▶ **Exercise inputs**:
•••••
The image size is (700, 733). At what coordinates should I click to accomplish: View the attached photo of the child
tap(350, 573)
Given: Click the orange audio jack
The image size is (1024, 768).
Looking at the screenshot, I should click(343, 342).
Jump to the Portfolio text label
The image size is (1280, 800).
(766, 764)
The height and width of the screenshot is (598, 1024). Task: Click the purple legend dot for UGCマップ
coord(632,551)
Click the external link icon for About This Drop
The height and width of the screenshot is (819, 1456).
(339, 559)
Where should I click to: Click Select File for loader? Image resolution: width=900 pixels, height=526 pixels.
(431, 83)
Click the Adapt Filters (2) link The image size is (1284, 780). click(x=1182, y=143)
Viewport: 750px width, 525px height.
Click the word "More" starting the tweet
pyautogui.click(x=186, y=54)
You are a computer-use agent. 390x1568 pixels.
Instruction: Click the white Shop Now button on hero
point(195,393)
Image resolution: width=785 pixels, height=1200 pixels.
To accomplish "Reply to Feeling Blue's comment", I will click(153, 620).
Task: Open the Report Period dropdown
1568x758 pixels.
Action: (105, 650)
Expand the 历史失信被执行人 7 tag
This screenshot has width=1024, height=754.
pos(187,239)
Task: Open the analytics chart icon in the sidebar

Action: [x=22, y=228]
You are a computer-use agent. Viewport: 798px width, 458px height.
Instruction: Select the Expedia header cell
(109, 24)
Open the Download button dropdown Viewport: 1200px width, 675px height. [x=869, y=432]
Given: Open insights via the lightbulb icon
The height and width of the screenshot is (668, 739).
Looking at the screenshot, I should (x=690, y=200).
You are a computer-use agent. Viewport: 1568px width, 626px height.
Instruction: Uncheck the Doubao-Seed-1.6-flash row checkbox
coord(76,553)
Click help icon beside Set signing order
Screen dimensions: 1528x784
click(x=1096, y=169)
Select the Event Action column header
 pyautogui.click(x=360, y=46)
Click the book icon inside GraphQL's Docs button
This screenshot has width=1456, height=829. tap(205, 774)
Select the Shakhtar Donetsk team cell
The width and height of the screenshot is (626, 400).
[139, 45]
•••••
▶ **Directions**: Transcribe the data. Leave every line exactly as it is.

▶ **Exercise result**:
The image size is (700, 733). At what coordinates should I click to accomplish: View the attached photo of the child
tap(350, 573)
Given: Click the orange audio jack
The image size is (1024, 768).
Looking at the screenshot, I should click(343, 342).
Jump to the Portfolio text label
The image size is (1280, 800).
(766, 764)
The height and width of the screenshot is (598, 1024). Task: Click the purple legend dot for UGCマップ
coord(632,551)
Click the external link icon for About This Drop
The height and width of the screenshot is (819, 1456).
(339, 559)
Where should I click to: Click Select File for loader? Image resolution: width=900 pixels, height=526 pixels.
(431, 83)
Click the Adapt Filters (2) link The image size is (1284, 780). click(x=1182, y=143)
Viewport: 750px width, 525px height.
Click the word "More" starting the tweet
pyautogui.click(x=186, y=54)
You are a computer-use agent. 390x1568 pixels.
Instruction: Click the white Shop Now button on hero
point(195,393)
Image resolution: width=785 pixels, height=1200 pixels.
To accomplish "Reply to Feeling Blue's comment", I will click(153, 620).
Task: Open the Report Period dropdown
1568x758 pixels.
Action: (105, 650)
Expand the 历史失信被执行人 7 tag
This screenshot has width=1024, height=754.
pos(187,239)
Task: Open the analytics chart icon in the sidebar

Action: [x=22, y=228]
You are a computer-use agent. Viewport: 798px width, 458px height.
Instruction: Select the Expedia header cell
(109, 24)
Open the Download button dropdown Viewport: 1200px width, 675px height. [x=869, y=432]
Given: Open insights via the lightbulb icon
The height and width of the screenshot is (668, 739).
Looking at the screenshot, I should (x=690, y=200).
You are a computer-use agent. Viewport: 1568px width, 626px height.
Instruction: Uncheck the Doubao-Seed-1.6-flash row checkbox
coord(76,553)
Click help icon beside Set signing order
Screen dimensions: 1528x784
click(x=1096, y=169)
Select the Event Action column header
 pyautogui.click(x=360, y=46)
Click the book icon inside GraphQL's Docs button
This screenshot has width=1456, height=829. tap(205, 774)
Select the Shakhtar Donetsk team cell
The width and height of the screenshot is (626, 400).
[139, 45]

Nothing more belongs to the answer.